Drain potatoes when done (save the water for soup-stock making, along with that bag of veggie trimmings in your freezer I told you about earlier), and when cool enough to handle (but still warm!), slice as carefully as you can (to keep the skins intact; do the best you can - sometimes it works better than others but don't worry about it, it still tastes good!), and then dice the slices. Toss warm* diced potatoes into a bowl with choi, purslane, optional red onion and olives. Crumble in some feta cheese. Re-whisk the dressing and pour over the warm potatoes and veggies. Stir well to mix, then refrigerate until completely cooled.

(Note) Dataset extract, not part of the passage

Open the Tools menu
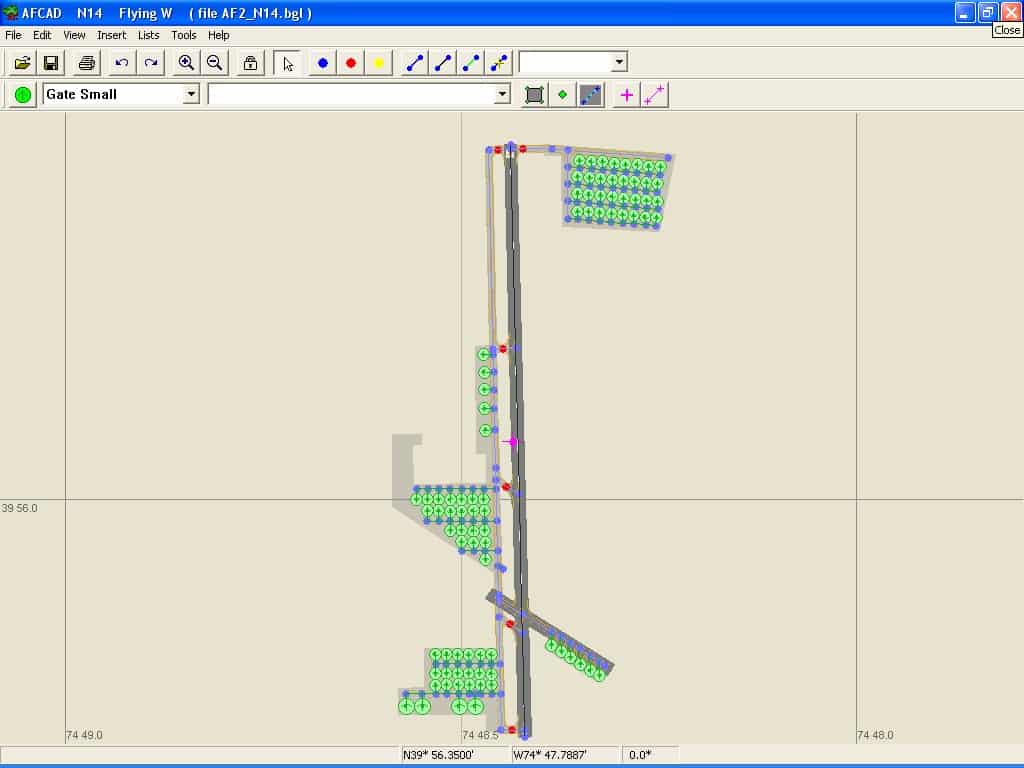Viewport: 1024px width, 768px height. click(x=184, y=35)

*the dressing seems to be absorbed better when the potatoes are warm.
SWEET and SOUR BEEF CABBAGE SOUP
Serves 6
This wholesome sweet and sour soup combines beef, caraway seeds, sweet paprika and cabbage - ingredients that star in a number of German dishes. It is particularly nice with a crusty rye bread. For an even heartier soup add potatoes along with the cabbage. I am not a meat eater, but this is a comforting, delicious soup on a cold evening; the flavors are amazing! Remember to use only organic, grass-fed meat!
1 tbsp. olive oil
1 lb. organic, grass-fed ground beef
1 1/2 tsp. caraway seeds
1 tsp. dried thyme
2 1/2 C sweet peppers and onions, chopped
1 medium apple, diced
6 C broth
1 1/2 tbsp. honey
1 tbsp. sweet paprika
3 C coarsely chopped Napa cabbage
1-2 tbsp. apple cider vinegar
freshly ground pepper to taste
1. Heat oil in a Dutch oven over medium heat ( any large pot will work). Add beef, caraway seeds, and thyme and cook, stirring and breaking up the beef with a spoon, until mostly browned, about 4 minutes. Stir in the onion-pepper mix and apple; cook, stirring, for 2-3 minutes more.

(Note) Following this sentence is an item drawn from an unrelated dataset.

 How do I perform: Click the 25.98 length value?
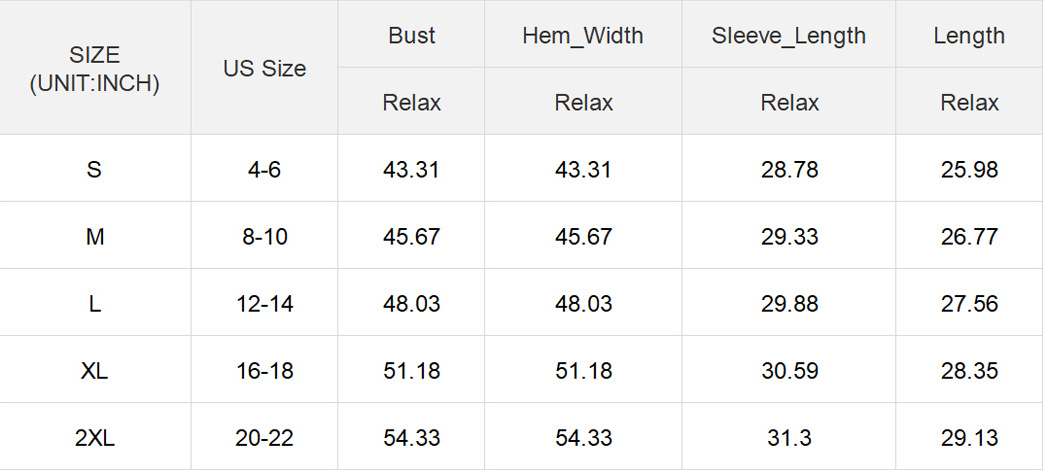pyautogui.click(x=969, y=170)
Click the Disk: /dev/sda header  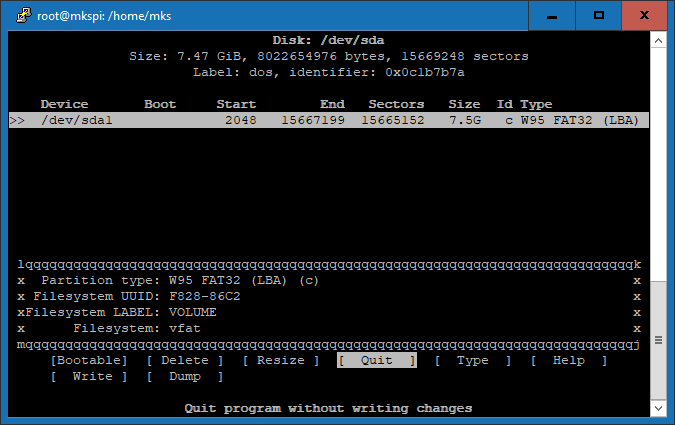pos(328,40)
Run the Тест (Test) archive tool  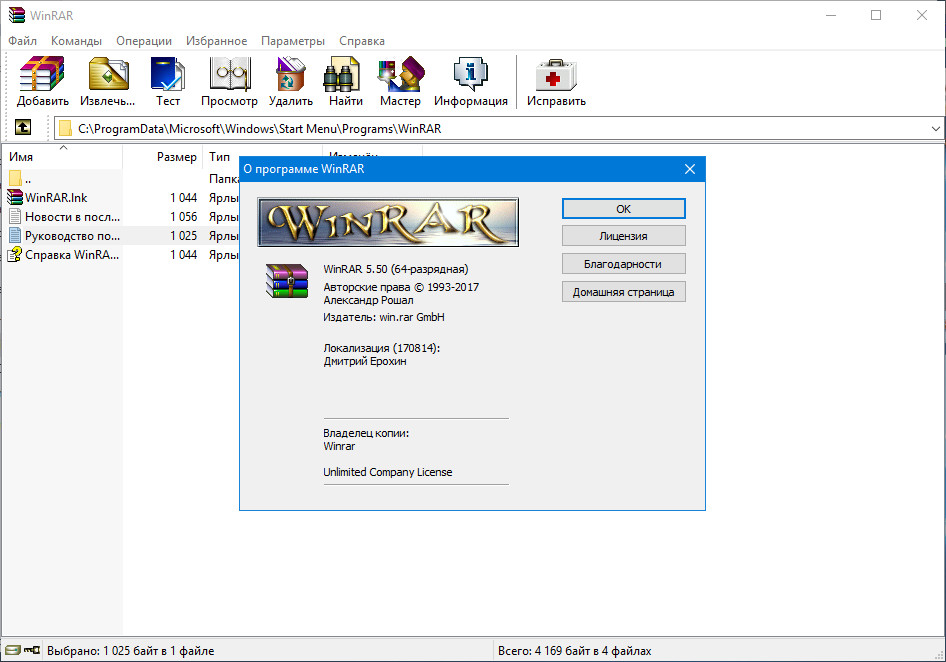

2. Stir in the broth, honey, tomatoes, and paprika and adjust the heat so the mixture gently boils. Cook for about 8-10 minutes to blend the flavors. Stir in the cabbage and cook until barely tender, 3-4 minutes more. Season with vinegar, salt and pepper, to taste.
GREEK ORZO STUFFED SWEET PEPPERS
Serves 4
This basic recipe will work with just about any filling. Try substituting different types of cheese, herbs, or beans.
4 sweet peppers
1/2 C whole-wheat orzo
1 15 oz. can garbanzo beans
1 tbsp. olive oil
1 mediums onion, chopped
6 ounces arugula, coarsely chopped
1 tbsp. chopped fresh oregano or 1 tsp. dried
3/4 C crumbled feta cheese
1/4 C oil-packed sun-dried tomatoes (or 1/2 C fresh tomatoes), chopped
1 tbsp. red-wine or sherry vinegar
1/4 tsp. sea salt
1. Heat oven to 400 degrees F.
2. Halve the peppers lengthwise through the stems, leaving the stems attached. Remove the seeds and the white membranous veins. Place peppers cut-side down in in a large baking pan and roast for about 7 minutes, or until just barely soft (you want the peppers to still be firm, but somewhat pliable). Let cool slightly.

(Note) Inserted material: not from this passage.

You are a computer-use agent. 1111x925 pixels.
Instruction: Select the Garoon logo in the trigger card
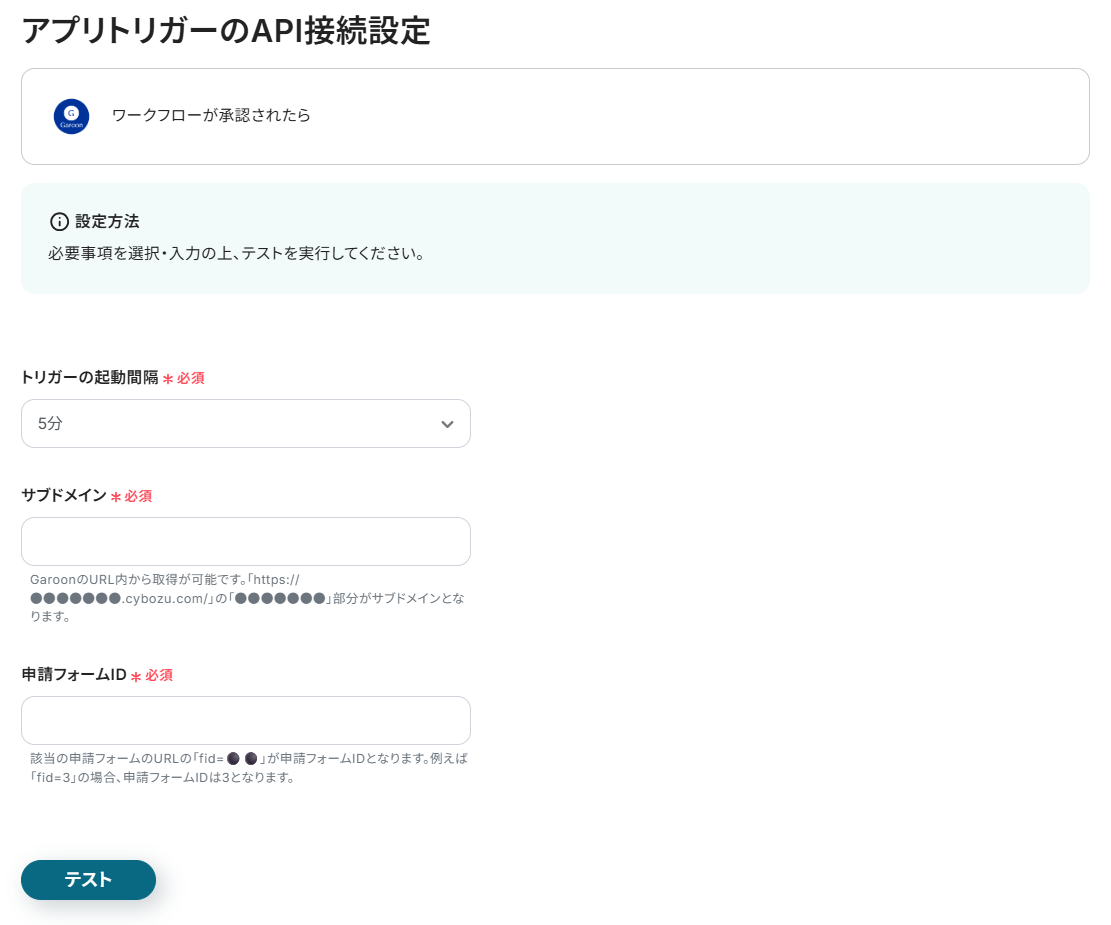click(71, 116)
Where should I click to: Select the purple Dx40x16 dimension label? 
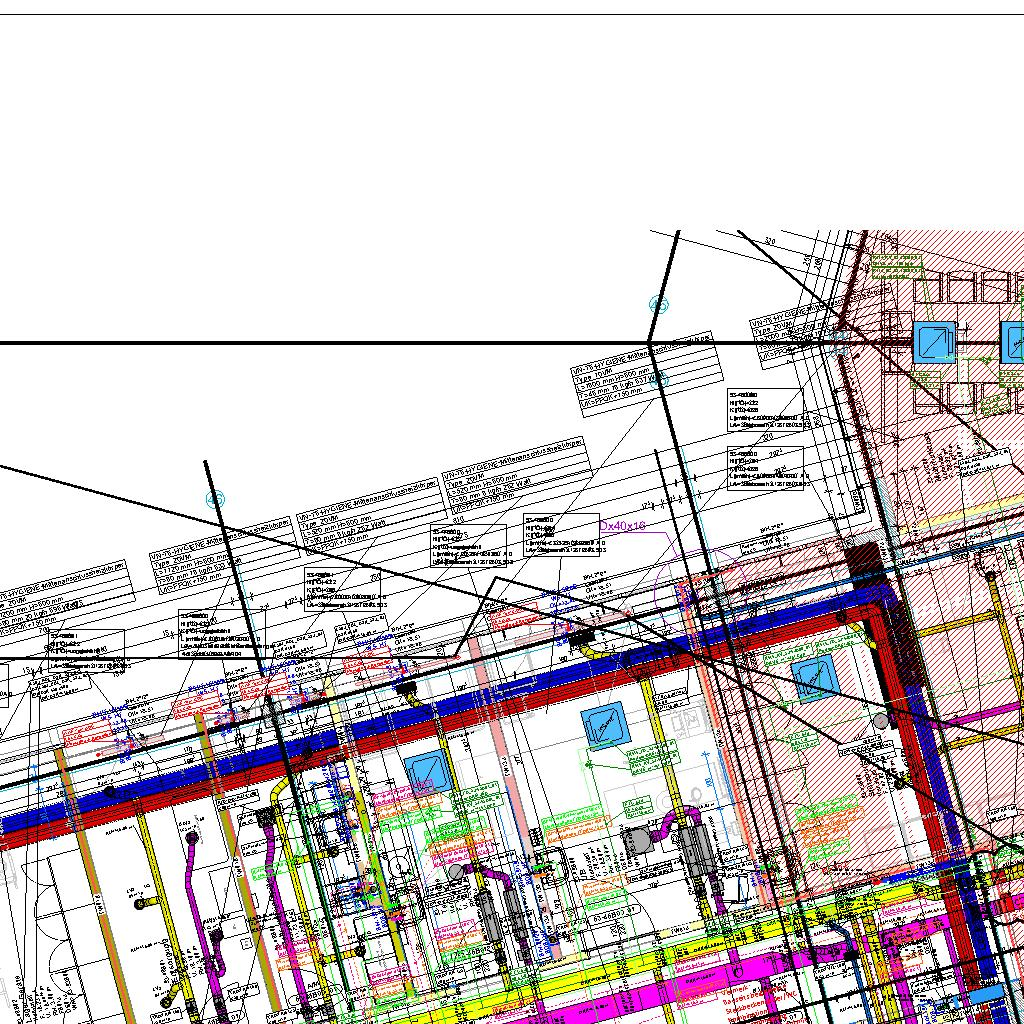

3. Meanwhile, bring a large saucepan of water to a boil. Add orzo and cook until just tender, about 8-10 minutes, or according to package. Drain and rinse with cold water
4. Mash the garbanzos into a chunky paste with a fork, leaving some whole.
5. Heat oil in a large skillet over medium heat. Add onion and cook, stirring until soft, about 4 minutes. Add the arugula and oregano and cook until the arugula is wilted, about 1 minute. Stir in the orzo, chickpeas (garbanzos), 1/2 C of the feta cheese, the tomatoes, vinegar, and salt; cook until heated through, about 1 minute. Divide the filling among the peppers and sprinkle each with the remaining feta cheese.
Stephanie's Secret Squash Creamy Pasta Sauce
Puree 2 zucchini [or any other summer squash] and half an onion to a slightly runny paste-like consistency.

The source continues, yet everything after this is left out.